The solitary pebble amid lapping waves

Hesitantly, I walked into my brother’s room and unwillingly sat down on the cheap, plastic fold-out chair next to his bed. At an age young enough to still need my mom’s hands to detangle my hair, I waited for her, watching drops of water descend down to the tips of my cold, drenched curls.

My older brother, although sitting a mere few feet away from me, was in a different world as he fervently immersed himself into Fifa 13 on the aged box TV at the front of the room. Amused by my brother’s occasional cheer with each goal and occasional sigh with each fumble, I ignored my mom’s voice which cascaded from the bathroom and into the room as she asked where I had left my hairbrush.

The night was like any other, yet it sticks in my mind like a solitary pebble amid lapping waves of an ocean that dampened my many childhood memories.

Looking back, the exact details of his room still evanesce into an obscure blur. Like a painting left out in the rain, the distinct lines dissolve and the colors bleed into one another, creating a distorted image of pieces of the past—pieces of his dark blue bed sheets, pieces of his dim lamp, and pieces of his flimsy currents that draped the window.

Although the precise picture of my surroundings has dissolved from my mind like sand seeping through my fingertips—slowly at first and quickening as it thins—I remember the warm feelings that embraced my body and my mind.

Despite the intrinsic mediocrity of that moment, the warm feeling that shared the same air as my family’s breath that night is the same feeling that I associate with my past.

After my mom found my hairbrush, her gentle touch on my tangled, uncombed hair replays in my mind with clarity. Her soft smile fastens to my memory. Her pacifying reassurance as I flinched every time my hair was pulled is as vivid as the stars on a cloudless night.

Each time my mom ran her fingers through my hair, unraveling all of the knots, was a simple, lulling reminder that I didn’t have to untie the knots by myself. A reminder that I wasn’t alone.

Each time I looked up from the floor, I saw a radiant space that contained what I loved most and who I loved most.

My brother’s room—the life given to it by the shuffling of bodies, the light illuminated by my loving mom, the comfort of support that blanketed my small body, the joy of it all—was a light in my life.
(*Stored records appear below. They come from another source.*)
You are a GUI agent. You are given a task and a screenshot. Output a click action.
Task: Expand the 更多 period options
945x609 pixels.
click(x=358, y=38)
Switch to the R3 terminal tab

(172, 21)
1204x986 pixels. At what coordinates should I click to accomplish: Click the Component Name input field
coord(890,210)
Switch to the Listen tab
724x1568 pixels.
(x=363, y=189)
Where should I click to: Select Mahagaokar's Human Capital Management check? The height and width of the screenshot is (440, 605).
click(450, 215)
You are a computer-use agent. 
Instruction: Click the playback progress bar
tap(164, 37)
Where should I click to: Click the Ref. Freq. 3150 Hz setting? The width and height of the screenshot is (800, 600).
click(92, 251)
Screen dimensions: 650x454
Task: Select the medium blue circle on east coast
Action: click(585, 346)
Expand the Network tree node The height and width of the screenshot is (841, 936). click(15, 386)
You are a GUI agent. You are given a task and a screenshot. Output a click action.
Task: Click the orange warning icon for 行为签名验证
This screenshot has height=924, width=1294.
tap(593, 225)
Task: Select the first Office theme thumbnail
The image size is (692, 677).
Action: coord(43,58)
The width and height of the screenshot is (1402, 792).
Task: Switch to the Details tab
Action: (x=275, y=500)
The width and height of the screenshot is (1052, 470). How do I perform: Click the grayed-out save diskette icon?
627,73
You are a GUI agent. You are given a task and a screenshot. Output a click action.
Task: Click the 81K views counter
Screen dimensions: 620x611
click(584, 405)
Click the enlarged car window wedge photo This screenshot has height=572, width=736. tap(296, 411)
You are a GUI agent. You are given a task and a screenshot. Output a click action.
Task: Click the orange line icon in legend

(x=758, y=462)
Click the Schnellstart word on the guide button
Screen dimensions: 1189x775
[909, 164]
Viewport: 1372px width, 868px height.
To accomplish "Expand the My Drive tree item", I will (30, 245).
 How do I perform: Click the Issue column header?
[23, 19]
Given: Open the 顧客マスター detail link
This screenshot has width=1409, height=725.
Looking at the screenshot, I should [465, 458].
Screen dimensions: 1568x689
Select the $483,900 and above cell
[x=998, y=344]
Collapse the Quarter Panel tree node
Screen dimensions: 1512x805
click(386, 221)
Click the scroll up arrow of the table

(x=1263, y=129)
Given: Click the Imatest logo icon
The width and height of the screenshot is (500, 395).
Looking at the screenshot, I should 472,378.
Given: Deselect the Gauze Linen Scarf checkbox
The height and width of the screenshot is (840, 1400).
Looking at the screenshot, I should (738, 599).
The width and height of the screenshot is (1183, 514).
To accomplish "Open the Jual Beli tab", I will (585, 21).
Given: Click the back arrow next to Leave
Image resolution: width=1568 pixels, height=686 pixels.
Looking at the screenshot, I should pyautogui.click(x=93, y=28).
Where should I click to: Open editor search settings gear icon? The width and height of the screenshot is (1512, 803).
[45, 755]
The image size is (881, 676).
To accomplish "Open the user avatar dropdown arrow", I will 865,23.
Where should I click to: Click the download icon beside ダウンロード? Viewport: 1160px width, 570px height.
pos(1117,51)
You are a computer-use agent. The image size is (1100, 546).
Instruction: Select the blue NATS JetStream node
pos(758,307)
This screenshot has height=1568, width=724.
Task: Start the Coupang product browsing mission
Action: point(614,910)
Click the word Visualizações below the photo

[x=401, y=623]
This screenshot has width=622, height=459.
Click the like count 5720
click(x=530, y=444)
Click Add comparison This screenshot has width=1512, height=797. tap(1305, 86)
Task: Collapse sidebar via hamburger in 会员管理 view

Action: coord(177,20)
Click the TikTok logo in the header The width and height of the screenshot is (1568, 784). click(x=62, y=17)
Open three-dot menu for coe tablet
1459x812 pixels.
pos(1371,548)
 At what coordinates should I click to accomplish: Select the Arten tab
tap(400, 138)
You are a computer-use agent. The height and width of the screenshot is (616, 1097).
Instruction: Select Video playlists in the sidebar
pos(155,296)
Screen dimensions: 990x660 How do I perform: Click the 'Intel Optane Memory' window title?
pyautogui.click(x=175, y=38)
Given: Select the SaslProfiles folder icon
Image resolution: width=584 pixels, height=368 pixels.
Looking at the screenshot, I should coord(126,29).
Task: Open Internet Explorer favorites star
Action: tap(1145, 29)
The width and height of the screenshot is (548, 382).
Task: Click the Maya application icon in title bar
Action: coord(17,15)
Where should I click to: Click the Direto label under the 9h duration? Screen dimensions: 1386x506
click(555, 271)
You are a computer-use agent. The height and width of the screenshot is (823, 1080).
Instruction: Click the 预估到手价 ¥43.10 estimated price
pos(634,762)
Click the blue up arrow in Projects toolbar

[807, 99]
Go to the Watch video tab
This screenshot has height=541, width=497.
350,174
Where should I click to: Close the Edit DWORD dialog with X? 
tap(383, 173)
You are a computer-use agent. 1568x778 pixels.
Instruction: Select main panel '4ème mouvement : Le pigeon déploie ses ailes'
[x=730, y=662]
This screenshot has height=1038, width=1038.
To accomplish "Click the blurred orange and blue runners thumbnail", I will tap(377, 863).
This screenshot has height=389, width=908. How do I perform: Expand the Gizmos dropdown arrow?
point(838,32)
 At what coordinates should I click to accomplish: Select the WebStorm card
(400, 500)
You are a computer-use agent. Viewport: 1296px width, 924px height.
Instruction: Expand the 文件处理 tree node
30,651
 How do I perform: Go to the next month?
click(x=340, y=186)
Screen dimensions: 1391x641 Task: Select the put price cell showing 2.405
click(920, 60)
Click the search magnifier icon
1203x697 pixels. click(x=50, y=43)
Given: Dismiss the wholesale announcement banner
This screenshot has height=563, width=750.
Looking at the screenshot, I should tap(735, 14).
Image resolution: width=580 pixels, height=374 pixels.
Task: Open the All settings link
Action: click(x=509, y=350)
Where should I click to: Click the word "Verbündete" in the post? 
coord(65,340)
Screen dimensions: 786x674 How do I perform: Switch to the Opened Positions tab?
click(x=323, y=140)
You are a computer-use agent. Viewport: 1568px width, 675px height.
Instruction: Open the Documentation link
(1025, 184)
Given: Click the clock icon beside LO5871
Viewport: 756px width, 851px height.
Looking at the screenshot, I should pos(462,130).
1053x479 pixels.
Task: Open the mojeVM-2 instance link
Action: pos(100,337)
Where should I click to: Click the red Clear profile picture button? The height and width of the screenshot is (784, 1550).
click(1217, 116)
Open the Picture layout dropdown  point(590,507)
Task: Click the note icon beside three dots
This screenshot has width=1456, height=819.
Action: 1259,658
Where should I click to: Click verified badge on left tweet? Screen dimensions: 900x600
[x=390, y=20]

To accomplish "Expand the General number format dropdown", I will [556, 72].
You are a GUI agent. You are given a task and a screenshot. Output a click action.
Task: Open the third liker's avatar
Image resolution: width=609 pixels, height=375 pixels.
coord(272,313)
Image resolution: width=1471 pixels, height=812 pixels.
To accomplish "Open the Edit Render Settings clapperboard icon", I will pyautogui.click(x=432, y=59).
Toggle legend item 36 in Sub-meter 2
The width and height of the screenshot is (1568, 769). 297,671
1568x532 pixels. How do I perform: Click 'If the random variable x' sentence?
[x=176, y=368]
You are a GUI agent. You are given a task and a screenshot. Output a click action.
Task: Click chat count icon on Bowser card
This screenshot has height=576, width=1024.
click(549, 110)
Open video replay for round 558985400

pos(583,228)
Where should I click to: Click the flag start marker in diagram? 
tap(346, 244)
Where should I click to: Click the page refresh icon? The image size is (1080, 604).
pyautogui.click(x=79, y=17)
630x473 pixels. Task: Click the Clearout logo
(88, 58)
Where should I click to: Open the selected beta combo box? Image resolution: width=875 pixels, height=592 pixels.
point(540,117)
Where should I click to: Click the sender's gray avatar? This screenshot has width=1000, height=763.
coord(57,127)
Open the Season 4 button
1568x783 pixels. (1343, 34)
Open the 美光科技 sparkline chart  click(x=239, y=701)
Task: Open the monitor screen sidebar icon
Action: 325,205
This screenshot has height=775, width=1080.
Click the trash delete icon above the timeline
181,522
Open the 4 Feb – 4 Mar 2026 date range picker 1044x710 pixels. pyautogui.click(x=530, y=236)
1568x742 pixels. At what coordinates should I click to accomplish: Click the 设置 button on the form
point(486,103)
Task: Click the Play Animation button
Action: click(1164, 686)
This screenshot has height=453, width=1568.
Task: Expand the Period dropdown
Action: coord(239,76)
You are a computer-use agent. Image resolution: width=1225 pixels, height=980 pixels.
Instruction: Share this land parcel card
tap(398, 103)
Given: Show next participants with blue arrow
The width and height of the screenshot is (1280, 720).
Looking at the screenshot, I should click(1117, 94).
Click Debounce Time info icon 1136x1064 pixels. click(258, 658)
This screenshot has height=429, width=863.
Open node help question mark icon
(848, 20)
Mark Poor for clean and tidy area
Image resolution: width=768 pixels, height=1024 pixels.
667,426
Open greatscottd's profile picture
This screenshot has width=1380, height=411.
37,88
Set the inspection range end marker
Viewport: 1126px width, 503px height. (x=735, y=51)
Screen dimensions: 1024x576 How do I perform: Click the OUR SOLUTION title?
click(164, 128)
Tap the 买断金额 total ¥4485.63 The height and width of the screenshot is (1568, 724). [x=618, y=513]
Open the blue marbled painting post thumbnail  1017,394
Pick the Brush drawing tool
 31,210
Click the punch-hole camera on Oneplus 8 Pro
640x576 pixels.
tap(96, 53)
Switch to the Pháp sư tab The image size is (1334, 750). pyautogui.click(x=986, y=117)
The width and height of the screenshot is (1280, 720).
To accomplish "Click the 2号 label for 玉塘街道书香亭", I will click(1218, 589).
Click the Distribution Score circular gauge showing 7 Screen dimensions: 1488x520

To feel anything but comfort at that moment would be tantamount to freezing in the tropics, to drowning in an arid desert, to considering the bright surfacing of dawn as a dark depiction of the night.

However, as the years continued, this warmth associated with my past has gradually dissolved. The seasons face a continuous disturbance of change. The bedroom walls are painted, again and again, covering sentiments of the past.

My brother still immerses himself in Fifa, but now, he does so in a different home. My mom still supports me, but her hands have grown too tired to always untangle my knots. My brother’s room—which is now mine—is still held by the same walls, but with no shuffling of bodies, with no cheers from video games, and with only my breath to fill the space, the air has become frigid.

Like a flower wilting due to the ceaseless movement of time, I sometimes feel as if the beauty of this room has decayed. At times, I grow bitter to the coldness that fills the still air, and at times, I wish to set fire to my room to rekindle the warmth.

I realize my life has changed, and sometimes I long for a time that has passed. I long for the moment that sticks out like a solitary pebble amid lapping waves.

However, maybe the beauty is simply displaced rather than decaying. Maybe the comfort will fall with the snow, blanketing my bare body. Maybe the warmth will flood again.

Or maybe it won’t.

Nonetheless, I will hold on to the memory that refuses to wash away into the depths of my mind, the memory that radiates a soft light of comfort, the memory distinguished by warmth.

I will hold on to it to be reminded of the possibility of seemingly endless beauty.